X Minus One is an American half-hour science fiction radio drama series that was broadcast from April 24, 1955, to January 9, 1958, in various timeslots on NBC. Known for high production values in adapting stories from the leading American authors of the era, X Minus One has been described as one of the finest offerings of American radio drama and one of the best science fiction series in any medium.

Overview 
Initially a revival of NBC's Dimension X (1950–51), the first 15 episodes of X Minus One were new versions of Dimension X episodes, but the remainder were adaptations by NBC staff writers, including Ernest Kinoy and George Lefferts, of newly published science fiction stories by leading writers in the field, including Isaac Asimov, Ray Bradbury, Philip K. Dick, Robert A. Heinlein, Frederik Pohl and Theodore Sturgeon, along with some original scripts by Kinoy and Lefferts.

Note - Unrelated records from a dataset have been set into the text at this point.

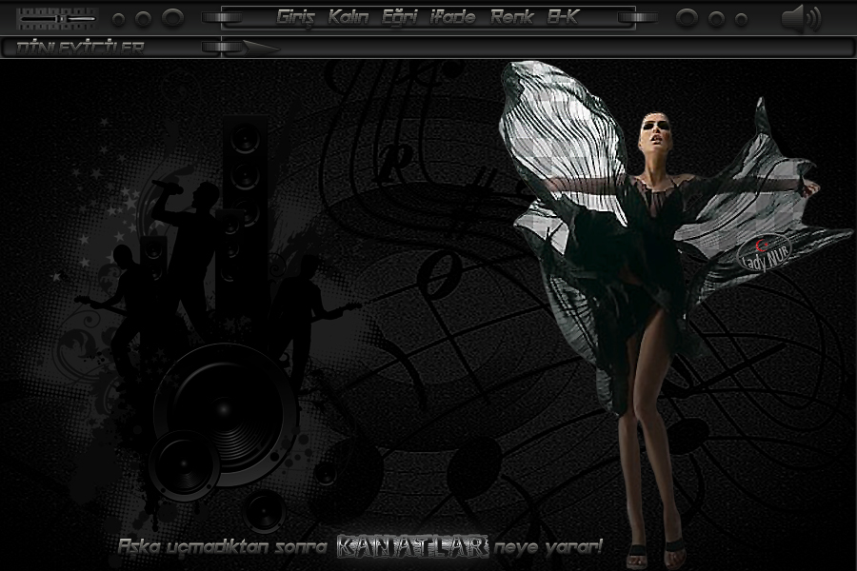Image resolution: width=857 pixels, height=571 pixels.
Task: Open the Giriş menu item
Action: click(297, 17)
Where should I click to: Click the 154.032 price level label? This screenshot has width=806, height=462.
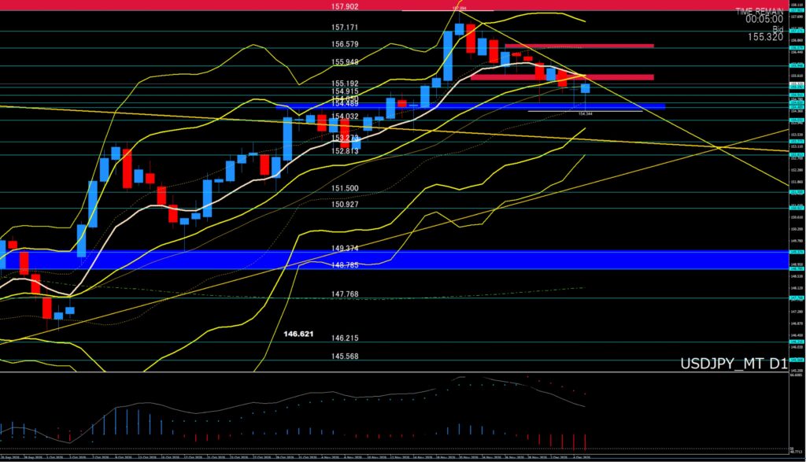click(x=345, y=116)
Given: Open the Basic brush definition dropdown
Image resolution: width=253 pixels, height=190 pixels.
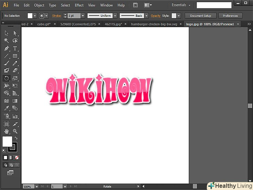Looking at the screenshot, I should tap(146, 16).
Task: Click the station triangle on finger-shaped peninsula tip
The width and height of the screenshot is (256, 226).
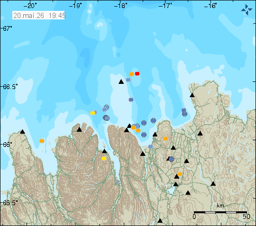Action: (79, 130)
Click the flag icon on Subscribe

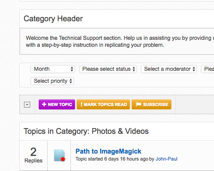[x=139, y=104]
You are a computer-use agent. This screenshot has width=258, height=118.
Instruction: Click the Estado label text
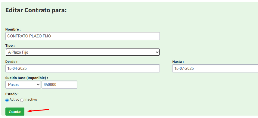tap(12, 94)
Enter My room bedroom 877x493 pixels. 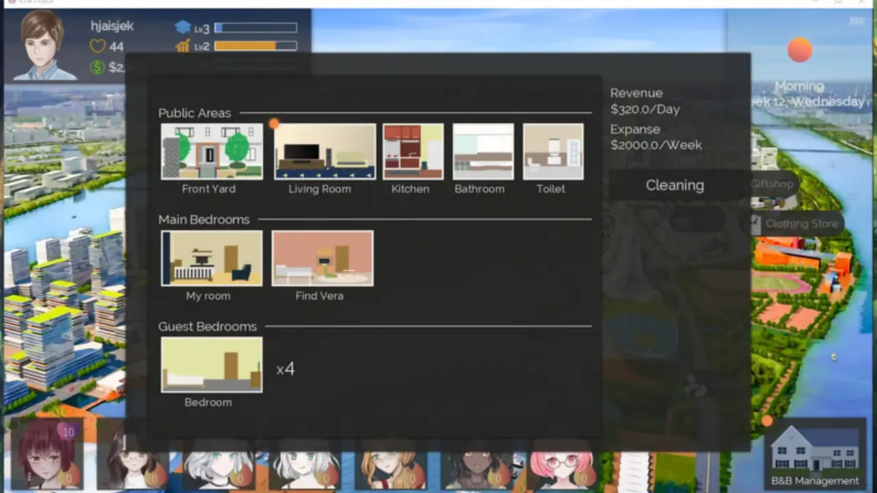212,258
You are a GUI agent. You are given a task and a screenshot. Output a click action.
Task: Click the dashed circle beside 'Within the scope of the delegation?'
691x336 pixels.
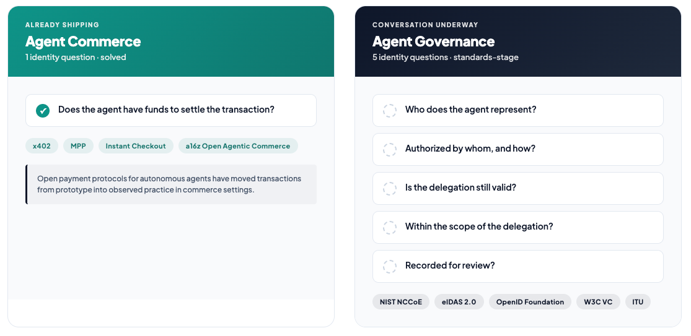click(x=390, y=227)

Included in the series were adaptations of Robert Sheckley's "Skulking Permit", Bradbury's "Mars Is Heaven", Heinlein's "Universe" and "The Green Hills of Earth", Pohl's "The Tunnel under the World", J. T. McIntosh’s "Hallucination Orbit", Fritz Leiber’s "A Pail of Air", and George Lefferts' "The Parade".

The program opened with announcer Fred Collins delivering the countdown, leading into the following introduction (although later shows beginning with Episode 37, were partnered with Galaxy Science Fiction  rather than Astounding Science Fiction):

The series was canceled after the 126th broadcast on January 9, 1958. However, the early 1970s brought a wave of nostalgia for old-time radio; a new experimental episode, "The Iron Chancellor" by Robert Silverberg, was produced in 1973, but it failed to revive the series. NBC also tried broadcasting the old recordings, but their irregular once-monthly scheduling kept even devoted listeners from following the broadcasts.

The series was re-released in podcast form beginning on June 22, 2007.

In November 2008, Counter-Productions Theatre Company became the first theater company to stage three episodes, "The Parade", "A Logic Named Joe", and "Hallucination Orbit".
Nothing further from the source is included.